By the time we went in search of dinner, darkness had fallen, the wind was howling, and the streets drenched from a downpour. The hotel had no restaurant, despite having an attractive and sprawling dining area, inside and out, apparently dedicated to breakfast service. The staff explained our dining options: “China restaurant there [pointing down the road], Japan restaurant there! [pointing with emphasis in the same direction]” We walked in the indicated direction, finding the Chinese restaurant without a soul in the place – never a good sign. We could find no Japanese restaurant, but came across two others, both closed. Google maps unhelpfully informed me they were “Good for Lunch!”
Out of the dark an unmistakably Australian voice beckoned. “Pardon me, would you know where we could get something to eat?” A young wet couple stood shivering.
Frank replied “I was about to ask you the same thing! Australian?”
“Yes, mate. You?” the bloke asked.
“Australian.” Frank responded.
The bloke’s brow furrowed. “You don’t sound Australian.”
“No, I don’t.” Frank said, leaving it at that. The four of us exchanged what Xincheng restaurant reconnaissance we possessed, which took about ten seconds. Then we each headed in the direction the other couple had come from, ignoring the others advice.

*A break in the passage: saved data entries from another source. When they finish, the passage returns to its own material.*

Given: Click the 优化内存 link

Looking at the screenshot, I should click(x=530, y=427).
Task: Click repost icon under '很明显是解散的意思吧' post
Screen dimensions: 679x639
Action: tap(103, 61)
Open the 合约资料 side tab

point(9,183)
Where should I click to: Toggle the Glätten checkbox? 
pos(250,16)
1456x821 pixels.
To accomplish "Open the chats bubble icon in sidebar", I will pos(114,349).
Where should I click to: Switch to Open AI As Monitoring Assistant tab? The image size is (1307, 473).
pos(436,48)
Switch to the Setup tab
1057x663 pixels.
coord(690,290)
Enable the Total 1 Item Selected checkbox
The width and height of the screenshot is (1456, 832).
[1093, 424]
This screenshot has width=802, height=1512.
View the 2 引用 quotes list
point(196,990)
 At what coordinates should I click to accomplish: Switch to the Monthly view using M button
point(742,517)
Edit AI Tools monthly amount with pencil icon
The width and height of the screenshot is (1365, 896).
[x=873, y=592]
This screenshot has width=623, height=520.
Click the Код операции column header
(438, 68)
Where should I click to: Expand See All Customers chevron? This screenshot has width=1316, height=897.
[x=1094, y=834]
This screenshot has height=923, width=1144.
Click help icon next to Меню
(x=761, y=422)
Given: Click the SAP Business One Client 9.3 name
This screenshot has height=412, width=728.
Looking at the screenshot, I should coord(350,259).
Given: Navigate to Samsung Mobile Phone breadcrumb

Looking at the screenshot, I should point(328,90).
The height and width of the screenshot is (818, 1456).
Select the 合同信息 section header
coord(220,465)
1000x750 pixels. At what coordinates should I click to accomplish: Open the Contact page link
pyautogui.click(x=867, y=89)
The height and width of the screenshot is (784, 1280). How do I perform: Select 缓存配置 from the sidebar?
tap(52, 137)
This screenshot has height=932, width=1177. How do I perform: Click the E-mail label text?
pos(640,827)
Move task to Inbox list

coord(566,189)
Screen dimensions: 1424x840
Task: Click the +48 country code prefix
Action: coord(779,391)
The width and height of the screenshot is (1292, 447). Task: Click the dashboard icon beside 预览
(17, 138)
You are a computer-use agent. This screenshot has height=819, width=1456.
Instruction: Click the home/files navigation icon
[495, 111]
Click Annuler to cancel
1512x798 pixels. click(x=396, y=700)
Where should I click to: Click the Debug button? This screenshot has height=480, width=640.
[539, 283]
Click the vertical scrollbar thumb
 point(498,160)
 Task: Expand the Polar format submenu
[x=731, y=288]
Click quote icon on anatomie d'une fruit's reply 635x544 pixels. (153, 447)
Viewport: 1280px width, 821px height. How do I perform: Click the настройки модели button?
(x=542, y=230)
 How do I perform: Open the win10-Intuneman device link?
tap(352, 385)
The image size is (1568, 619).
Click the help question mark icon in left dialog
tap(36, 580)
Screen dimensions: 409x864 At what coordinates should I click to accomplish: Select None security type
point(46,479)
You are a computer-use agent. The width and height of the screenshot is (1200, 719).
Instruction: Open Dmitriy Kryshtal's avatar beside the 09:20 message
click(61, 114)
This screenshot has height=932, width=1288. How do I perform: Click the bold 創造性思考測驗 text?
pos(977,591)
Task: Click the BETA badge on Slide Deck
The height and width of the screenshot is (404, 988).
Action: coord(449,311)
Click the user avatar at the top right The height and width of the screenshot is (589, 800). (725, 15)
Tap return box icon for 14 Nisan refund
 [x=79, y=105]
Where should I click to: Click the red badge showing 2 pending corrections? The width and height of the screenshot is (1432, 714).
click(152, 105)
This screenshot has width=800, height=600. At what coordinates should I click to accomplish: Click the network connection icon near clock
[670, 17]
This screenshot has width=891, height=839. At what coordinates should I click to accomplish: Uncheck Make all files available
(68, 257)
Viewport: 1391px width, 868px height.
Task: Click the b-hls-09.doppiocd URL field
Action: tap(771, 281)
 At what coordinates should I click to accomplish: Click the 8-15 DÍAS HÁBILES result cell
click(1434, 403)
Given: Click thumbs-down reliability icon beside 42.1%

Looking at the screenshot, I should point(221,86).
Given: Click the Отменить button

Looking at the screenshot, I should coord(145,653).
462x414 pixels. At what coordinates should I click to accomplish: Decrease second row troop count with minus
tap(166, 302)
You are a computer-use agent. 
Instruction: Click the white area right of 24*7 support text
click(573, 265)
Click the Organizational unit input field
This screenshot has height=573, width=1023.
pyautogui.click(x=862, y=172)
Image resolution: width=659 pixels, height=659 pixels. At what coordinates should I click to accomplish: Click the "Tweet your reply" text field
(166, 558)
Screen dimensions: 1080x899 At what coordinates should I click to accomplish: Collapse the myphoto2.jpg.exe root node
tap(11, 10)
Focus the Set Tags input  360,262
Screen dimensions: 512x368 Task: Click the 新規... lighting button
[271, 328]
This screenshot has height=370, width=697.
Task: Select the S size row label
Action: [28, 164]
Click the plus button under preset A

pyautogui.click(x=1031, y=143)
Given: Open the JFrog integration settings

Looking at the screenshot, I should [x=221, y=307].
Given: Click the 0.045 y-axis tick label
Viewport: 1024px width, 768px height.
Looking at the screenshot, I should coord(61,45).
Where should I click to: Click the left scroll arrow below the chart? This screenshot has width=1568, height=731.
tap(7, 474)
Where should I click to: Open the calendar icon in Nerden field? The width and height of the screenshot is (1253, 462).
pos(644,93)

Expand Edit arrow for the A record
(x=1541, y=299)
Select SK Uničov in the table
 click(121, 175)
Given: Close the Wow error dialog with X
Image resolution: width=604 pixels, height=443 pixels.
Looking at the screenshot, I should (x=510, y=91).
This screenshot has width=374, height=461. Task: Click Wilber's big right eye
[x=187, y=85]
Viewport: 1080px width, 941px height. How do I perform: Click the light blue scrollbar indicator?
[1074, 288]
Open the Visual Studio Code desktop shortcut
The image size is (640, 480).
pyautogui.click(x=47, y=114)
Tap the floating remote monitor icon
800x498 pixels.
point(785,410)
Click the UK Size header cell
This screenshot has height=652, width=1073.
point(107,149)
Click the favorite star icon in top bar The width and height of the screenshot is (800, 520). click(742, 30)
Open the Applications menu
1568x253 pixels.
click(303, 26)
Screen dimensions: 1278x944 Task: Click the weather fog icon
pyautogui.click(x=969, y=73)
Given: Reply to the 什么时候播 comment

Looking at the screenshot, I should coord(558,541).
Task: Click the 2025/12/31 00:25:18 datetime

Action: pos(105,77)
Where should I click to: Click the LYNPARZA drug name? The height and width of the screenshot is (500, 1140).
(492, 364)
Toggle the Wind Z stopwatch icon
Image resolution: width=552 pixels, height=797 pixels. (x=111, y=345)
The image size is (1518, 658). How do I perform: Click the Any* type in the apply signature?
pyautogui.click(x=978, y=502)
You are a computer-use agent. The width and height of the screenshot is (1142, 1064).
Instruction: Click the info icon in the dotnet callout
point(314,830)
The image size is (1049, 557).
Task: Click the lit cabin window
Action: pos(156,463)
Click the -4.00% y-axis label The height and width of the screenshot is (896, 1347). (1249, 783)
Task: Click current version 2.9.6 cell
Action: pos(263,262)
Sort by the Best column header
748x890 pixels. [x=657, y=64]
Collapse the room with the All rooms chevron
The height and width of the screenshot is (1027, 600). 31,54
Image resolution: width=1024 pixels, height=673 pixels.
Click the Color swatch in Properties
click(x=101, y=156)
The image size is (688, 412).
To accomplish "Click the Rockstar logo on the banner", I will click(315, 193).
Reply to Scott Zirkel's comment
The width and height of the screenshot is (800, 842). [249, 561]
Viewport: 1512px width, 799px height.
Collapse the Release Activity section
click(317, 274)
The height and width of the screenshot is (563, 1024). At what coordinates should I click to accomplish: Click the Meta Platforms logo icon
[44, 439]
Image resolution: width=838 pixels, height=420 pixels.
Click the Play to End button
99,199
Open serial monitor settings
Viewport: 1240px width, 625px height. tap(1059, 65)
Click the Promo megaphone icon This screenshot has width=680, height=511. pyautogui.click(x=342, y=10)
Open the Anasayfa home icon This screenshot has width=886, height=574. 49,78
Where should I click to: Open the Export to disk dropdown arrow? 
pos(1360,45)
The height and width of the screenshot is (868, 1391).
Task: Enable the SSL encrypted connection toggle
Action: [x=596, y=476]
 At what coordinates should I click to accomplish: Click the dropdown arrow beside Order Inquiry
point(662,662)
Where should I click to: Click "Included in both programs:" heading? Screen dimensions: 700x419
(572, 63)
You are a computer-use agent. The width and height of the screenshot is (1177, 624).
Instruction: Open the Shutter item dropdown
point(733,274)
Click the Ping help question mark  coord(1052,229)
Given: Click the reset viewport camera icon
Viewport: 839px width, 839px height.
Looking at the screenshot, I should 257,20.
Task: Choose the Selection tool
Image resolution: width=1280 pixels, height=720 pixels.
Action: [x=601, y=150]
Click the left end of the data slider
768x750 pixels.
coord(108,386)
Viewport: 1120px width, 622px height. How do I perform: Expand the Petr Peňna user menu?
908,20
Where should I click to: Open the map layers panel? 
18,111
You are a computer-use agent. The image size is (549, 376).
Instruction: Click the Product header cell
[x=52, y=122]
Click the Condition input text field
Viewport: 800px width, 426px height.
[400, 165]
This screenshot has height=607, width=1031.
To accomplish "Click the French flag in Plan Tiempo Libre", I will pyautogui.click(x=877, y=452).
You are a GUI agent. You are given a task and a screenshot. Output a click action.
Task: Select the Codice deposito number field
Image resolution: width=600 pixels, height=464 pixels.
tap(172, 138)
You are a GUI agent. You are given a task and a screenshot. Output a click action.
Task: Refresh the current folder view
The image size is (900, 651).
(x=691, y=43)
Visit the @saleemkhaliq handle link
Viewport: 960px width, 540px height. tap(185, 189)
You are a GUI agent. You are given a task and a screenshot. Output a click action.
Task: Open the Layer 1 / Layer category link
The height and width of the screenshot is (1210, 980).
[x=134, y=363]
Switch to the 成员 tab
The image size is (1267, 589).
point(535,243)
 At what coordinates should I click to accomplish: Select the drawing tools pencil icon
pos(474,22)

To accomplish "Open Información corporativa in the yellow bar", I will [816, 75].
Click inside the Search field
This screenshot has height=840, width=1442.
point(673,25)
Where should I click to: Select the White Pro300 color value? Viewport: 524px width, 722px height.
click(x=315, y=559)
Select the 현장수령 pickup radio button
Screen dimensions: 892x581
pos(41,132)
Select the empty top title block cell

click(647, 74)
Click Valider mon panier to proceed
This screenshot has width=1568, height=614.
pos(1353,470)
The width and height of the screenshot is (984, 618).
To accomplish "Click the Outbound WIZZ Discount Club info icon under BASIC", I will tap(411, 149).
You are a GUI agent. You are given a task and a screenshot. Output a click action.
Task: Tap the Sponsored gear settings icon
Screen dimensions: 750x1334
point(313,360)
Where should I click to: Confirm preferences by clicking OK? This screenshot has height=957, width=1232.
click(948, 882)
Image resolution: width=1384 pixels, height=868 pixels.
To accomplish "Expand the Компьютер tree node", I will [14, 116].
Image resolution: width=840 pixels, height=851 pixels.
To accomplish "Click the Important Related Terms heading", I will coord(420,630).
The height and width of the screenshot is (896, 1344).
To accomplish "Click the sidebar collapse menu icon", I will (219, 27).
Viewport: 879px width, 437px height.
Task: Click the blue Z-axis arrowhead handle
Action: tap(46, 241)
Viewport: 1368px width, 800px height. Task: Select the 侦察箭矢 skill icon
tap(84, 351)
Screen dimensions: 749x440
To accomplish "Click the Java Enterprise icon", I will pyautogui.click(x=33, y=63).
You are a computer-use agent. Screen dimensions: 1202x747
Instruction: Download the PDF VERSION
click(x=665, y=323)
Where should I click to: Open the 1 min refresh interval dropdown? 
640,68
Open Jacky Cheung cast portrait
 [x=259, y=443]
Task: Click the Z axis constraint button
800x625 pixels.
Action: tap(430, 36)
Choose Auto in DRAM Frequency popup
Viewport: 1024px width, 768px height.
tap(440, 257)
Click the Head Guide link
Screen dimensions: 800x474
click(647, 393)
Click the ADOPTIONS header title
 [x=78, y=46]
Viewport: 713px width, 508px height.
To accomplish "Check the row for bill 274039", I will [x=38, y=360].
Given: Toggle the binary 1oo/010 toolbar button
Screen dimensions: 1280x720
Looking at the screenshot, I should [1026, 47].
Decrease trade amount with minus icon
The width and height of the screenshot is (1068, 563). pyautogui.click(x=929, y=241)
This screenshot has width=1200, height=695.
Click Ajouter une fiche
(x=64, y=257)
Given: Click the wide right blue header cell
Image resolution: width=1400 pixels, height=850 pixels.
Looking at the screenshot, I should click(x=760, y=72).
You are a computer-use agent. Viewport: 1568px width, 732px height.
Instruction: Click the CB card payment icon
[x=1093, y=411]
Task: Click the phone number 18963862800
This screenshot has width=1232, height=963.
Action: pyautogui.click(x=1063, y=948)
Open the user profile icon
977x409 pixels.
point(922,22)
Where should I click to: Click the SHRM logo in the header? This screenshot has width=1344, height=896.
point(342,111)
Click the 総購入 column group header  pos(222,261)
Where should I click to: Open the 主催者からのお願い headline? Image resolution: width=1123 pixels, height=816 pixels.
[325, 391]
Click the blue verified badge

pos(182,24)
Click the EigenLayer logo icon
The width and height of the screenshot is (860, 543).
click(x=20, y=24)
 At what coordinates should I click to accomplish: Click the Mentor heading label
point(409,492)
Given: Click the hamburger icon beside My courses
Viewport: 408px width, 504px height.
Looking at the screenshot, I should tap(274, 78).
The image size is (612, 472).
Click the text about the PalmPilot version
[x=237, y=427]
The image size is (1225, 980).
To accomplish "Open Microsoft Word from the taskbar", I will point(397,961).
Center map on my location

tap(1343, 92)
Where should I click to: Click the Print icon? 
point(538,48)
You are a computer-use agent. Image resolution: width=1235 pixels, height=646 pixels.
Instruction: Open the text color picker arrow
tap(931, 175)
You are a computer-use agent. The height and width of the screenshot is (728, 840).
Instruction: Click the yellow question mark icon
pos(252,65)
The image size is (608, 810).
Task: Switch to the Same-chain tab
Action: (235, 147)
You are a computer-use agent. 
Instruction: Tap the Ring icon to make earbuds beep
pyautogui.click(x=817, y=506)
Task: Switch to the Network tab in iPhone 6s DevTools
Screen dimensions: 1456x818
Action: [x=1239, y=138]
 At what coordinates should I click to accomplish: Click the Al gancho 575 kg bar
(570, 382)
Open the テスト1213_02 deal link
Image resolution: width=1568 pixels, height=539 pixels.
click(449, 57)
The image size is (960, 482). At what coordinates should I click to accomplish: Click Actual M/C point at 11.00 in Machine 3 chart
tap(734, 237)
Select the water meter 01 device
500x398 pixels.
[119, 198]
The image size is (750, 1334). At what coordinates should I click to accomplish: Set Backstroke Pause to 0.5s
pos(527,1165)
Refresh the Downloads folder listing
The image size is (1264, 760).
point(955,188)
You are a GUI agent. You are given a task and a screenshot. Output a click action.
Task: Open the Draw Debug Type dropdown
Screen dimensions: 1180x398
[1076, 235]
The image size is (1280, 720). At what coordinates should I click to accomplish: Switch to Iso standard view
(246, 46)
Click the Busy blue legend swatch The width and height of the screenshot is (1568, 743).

Before long we were back at the hotel, still hungry. As we stood outside, pondering our next steps, the bellman exited the hotel. Going in the other direction, he entered a shack-like storefront next door. As he opened the door, the glow of fluorescent light and the smell of Formica filled the street. Aha! Before we could follow him in, he came out again, carrying bags of hot, cooked meals. Obviously, this was where the hotel employees ate.
As we entered, the noisy conversation of a half-dozen diners came to an abrupt halt. The proprietor, a young woman, came out of the open kitchen, somewhat shocked but delighted to see us. She handed us the menu, all in Chinese characters, motioning for us to wait with one hand while the other fiddled with her phone. Her phone had an app that translated the Chinese to English when you focused the camera on the characters. I was amazed, never having seen such a thing.
The translations left something to be desired, but it was enough to identify rice and soup. We enjoyed “Pig Scalp Soup” and “Convoluted Rice”, with a couple beers. The perfect end to the day.